The shooting comes at a time of heightened tensions in France, which is still on edge after a pair of recent attacks by Islamist extremists, the killing of three churchgoers in the southern city of Nice on Thursday and the beheading near Paris two weeks ago of a schoolteacher who had shown cartoons of the Prophet Muhammad during a civics class.
In Lyon, around 4 p.m. on Saturday, local residents and a police patrol heard two gunshots near a Greek Orthodox church in the 7th arrondissement of the city, the Lyon prosecutor’s office said in a statement.

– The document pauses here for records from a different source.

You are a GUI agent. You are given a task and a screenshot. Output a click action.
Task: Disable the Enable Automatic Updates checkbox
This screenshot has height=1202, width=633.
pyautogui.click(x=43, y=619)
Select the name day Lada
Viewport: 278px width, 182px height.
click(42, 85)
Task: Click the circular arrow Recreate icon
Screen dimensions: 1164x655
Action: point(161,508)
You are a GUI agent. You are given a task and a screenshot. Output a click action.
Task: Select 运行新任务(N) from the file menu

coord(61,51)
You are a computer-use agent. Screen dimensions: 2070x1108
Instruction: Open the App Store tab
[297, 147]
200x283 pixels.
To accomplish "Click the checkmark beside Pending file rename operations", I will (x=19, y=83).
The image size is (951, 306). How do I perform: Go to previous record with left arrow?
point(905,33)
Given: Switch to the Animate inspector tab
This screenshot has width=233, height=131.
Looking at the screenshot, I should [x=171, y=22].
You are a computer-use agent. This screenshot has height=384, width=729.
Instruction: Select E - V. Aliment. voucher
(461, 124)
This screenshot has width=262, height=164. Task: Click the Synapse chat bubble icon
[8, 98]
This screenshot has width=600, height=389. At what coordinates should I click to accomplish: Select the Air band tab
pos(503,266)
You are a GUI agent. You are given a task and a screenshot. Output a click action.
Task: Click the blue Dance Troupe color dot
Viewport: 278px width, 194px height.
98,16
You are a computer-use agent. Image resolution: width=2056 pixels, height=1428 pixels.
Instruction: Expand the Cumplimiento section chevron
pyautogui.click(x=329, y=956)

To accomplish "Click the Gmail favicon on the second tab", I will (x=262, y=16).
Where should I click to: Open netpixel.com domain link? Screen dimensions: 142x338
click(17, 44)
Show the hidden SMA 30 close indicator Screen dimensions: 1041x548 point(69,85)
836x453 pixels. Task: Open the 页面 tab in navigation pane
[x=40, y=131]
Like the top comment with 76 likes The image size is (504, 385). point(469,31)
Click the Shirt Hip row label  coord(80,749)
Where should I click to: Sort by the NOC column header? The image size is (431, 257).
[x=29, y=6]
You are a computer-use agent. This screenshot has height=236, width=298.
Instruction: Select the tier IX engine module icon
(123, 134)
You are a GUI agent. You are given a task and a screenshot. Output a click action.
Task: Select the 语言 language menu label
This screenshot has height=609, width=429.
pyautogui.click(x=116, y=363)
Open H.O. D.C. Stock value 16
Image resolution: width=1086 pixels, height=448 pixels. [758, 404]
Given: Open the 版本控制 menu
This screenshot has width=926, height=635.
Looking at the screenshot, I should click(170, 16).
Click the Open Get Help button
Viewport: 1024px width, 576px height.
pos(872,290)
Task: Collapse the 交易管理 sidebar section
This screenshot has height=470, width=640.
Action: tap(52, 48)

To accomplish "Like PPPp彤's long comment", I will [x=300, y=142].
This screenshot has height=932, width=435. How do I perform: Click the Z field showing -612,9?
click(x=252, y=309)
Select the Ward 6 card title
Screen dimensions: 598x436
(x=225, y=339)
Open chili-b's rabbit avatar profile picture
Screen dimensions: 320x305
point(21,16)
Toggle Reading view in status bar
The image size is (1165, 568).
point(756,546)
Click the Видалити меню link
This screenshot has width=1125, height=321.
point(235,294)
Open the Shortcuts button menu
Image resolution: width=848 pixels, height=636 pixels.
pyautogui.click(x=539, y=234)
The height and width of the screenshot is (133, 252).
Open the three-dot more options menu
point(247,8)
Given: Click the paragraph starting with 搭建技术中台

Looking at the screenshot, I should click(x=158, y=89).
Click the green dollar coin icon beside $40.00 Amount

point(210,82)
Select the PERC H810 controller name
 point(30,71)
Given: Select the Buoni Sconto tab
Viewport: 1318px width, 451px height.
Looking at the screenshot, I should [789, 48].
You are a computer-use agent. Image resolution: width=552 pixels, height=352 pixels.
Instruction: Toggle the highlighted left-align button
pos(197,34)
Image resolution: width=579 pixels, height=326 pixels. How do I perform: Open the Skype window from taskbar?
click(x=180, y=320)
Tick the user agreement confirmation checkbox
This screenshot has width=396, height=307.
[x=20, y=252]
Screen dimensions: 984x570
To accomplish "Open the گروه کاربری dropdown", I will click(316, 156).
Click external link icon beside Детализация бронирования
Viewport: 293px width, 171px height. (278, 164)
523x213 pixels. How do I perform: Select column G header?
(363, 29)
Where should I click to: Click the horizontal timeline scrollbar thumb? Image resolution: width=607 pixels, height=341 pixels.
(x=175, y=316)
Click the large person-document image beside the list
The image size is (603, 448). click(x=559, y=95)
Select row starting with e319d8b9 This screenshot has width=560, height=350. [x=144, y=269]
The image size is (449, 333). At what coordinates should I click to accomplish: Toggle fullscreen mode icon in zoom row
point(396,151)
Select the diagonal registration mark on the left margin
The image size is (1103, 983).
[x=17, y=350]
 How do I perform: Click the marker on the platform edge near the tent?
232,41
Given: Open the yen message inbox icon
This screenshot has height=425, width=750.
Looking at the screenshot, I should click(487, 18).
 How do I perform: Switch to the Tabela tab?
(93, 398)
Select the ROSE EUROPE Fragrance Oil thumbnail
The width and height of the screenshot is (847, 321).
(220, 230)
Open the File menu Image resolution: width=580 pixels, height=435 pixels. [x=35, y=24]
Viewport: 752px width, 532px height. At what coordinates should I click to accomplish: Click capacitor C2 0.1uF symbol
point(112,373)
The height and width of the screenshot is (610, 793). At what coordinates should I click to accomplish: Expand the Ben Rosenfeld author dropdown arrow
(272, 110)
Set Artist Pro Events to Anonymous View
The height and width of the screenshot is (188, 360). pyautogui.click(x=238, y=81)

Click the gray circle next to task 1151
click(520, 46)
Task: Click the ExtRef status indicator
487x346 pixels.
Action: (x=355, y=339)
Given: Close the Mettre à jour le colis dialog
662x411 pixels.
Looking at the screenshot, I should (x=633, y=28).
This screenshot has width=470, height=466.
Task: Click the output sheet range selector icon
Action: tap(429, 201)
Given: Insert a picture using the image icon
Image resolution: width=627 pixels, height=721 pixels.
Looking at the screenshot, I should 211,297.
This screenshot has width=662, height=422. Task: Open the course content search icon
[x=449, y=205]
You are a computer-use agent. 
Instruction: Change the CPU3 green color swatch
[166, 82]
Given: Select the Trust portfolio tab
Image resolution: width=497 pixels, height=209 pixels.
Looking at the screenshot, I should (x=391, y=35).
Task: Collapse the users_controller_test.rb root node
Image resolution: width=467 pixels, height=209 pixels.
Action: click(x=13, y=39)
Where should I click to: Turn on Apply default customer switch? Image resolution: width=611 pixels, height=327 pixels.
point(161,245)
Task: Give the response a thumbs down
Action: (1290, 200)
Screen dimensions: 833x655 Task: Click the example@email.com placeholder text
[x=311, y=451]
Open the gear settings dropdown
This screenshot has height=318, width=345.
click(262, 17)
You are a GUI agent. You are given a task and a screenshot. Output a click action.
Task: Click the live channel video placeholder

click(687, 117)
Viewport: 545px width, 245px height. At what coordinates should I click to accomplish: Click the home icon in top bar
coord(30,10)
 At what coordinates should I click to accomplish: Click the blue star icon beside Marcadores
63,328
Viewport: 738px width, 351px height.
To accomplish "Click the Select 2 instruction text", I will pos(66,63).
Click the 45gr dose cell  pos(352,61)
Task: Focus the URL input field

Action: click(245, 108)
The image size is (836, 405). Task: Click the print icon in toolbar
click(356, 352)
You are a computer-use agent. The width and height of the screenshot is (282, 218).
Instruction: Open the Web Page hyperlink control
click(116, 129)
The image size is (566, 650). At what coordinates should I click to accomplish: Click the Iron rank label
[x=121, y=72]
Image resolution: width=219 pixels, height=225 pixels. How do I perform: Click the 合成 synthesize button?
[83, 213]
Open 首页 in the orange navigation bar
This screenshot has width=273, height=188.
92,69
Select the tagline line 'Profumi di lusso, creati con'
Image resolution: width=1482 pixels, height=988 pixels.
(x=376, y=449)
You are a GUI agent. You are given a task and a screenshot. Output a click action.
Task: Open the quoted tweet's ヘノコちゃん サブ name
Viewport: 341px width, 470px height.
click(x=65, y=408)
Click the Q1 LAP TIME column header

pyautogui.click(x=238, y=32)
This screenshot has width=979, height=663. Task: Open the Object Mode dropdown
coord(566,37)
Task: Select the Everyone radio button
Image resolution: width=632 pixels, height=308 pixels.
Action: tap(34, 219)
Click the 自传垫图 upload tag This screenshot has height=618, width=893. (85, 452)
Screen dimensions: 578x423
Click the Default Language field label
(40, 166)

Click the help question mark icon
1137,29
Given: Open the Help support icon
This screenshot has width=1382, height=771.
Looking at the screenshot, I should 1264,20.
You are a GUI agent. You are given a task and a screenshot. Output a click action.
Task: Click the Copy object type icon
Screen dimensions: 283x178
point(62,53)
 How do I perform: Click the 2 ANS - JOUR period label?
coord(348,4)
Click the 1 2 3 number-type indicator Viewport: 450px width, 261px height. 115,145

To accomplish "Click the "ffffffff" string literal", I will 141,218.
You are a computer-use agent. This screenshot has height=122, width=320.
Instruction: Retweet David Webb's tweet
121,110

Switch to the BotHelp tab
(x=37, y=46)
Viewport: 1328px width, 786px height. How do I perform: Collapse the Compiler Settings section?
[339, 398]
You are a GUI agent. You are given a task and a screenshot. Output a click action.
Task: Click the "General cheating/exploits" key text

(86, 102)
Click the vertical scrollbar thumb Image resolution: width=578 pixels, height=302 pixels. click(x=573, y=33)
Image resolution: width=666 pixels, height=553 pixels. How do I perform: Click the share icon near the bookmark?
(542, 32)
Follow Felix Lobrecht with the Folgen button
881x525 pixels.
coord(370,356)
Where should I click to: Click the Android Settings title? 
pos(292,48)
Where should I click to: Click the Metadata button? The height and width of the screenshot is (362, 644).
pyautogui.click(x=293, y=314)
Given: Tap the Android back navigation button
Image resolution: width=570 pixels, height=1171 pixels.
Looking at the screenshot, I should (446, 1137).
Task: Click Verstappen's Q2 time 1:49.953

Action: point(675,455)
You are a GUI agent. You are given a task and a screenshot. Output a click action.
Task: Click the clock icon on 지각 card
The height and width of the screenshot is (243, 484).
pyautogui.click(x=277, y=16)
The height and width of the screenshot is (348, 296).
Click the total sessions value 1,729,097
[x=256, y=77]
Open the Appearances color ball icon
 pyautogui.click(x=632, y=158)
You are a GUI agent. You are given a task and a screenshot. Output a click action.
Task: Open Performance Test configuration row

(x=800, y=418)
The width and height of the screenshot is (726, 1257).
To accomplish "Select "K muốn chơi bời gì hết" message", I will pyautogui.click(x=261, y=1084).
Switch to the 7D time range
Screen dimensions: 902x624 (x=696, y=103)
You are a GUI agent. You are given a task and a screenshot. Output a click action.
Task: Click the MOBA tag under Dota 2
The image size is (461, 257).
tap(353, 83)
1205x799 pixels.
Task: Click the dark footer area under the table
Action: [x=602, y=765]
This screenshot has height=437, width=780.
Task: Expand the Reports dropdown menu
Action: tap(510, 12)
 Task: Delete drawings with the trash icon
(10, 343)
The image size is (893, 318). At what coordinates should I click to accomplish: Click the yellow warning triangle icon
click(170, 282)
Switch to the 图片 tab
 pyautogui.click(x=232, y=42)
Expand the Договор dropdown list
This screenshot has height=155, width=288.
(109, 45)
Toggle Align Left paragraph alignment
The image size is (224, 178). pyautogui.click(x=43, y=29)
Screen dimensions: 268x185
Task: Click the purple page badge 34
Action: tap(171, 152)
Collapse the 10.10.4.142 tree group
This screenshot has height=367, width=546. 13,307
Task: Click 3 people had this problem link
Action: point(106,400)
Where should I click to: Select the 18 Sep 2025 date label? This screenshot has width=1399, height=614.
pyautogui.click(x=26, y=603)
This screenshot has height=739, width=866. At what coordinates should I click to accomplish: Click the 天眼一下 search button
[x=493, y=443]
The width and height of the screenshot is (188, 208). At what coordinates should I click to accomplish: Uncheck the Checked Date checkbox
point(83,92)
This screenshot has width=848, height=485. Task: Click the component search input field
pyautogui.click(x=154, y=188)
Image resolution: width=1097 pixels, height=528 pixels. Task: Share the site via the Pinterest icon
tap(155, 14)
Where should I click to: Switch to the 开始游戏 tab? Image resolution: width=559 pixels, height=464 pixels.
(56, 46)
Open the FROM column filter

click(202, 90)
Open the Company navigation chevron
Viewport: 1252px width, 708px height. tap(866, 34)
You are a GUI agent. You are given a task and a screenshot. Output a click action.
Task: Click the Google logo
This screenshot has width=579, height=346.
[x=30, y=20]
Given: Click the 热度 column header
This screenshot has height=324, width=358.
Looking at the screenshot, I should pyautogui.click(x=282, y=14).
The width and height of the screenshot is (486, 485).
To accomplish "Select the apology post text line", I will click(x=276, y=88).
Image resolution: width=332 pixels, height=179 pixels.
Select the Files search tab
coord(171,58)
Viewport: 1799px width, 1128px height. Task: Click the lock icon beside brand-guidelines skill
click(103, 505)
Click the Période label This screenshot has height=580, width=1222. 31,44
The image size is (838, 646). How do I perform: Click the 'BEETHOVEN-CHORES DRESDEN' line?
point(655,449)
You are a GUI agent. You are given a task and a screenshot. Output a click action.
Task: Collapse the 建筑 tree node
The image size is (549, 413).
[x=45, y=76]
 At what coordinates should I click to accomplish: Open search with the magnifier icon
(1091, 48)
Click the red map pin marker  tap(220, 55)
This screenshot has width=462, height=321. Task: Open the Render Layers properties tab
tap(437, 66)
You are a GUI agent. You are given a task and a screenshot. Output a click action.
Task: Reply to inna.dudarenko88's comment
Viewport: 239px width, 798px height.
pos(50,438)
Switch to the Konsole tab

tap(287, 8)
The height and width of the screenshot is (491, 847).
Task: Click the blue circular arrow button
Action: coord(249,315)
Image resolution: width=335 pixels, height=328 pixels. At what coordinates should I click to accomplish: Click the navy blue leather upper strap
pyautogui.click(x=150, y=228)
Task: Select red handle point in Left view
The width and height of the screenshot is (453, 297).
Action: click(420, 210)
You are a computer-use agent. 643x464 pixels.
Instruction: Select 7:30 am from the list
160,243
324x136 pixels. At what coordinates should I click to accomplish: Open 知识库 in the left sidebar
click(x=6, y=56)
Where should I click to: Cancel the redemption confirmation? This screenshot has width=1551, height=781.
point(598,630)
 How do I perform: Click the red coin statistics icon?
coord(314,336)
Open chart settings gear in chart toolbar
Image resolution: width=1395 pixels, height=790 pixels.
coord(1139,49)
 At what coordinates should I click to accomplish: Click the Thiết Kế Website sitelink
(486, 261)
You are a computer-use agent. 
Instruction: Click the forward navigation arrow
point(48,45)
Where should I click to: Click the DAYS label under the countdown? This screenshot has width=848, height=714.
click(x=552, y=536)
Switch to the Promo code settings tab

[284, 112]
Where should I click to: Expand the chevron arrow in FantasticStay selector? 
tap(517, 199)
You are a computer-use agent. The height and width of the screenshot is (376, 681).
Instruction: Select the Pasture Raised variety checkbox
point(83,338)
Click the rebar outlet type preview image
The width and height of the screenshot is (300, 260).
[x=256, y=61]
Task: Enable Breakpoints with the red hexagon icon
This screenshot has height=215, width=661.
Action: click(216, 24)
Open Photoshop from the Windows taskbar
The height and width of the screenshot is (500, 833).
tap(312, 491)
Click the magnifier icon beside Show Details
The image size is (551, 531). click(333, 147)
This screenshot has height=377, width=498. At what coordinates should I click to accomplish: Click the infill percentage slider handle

Police officers saw a man fleeing the scene and found a priest with gunshot wounds near the church’s back door, the statement said. French media reported that the attacker used a sawed-off shotgun.
The police apprehended a person matching witness descriptions of the attacker later on Saturday, the prosecutor’s office said. A statement from the prosecutor’s office said that the person was not carrying a weapon and did not say that the person was a suspect in the shooting.
Grégory Doucet, the mayor of Lyon, said that the priest had been hospitalized with serious wounds.
“At this stage, no hypothesis is ruled out nor favored,” the prosecutor’s office said, adding that it had opened an investigation for attempted murder and that it was in touch with the national antiterrorism prosecutor’s office.
But the fact that the national antiterrorism prosecutor was not directly overseeing the case was a sign that authorities did not have evidence of a terrorist motive.
The Lyon prosecutor’s office did not provide more details about the assailant or the identity of the priest.
The police cordoned off the area, a residential neighborhood in Lyon, and local authorities asked residents to avoid it.
French authorities had placed the country on its highest terrorism alert level after the attack in Nice and had increased security patrols around key sites, including places of worship.
Jean Castex, the prime minister, told reporters on Saturday that “serious events” had occurred in Lyon but that he did not have any information on the circumstances.
Mr. Castex happened to be speaking from St-Étienne-du-Rouvray — a small town in Normandy where an 85-year-old priest was killed in 2016 in a terrorist attack that the Islamic State said it had carried out.
Mr. Castex, who was visiting the town to review heightened security at the church, said the French government was determined to ensure that all worshipers could practice their religion “in complete safety and with complete freedom.”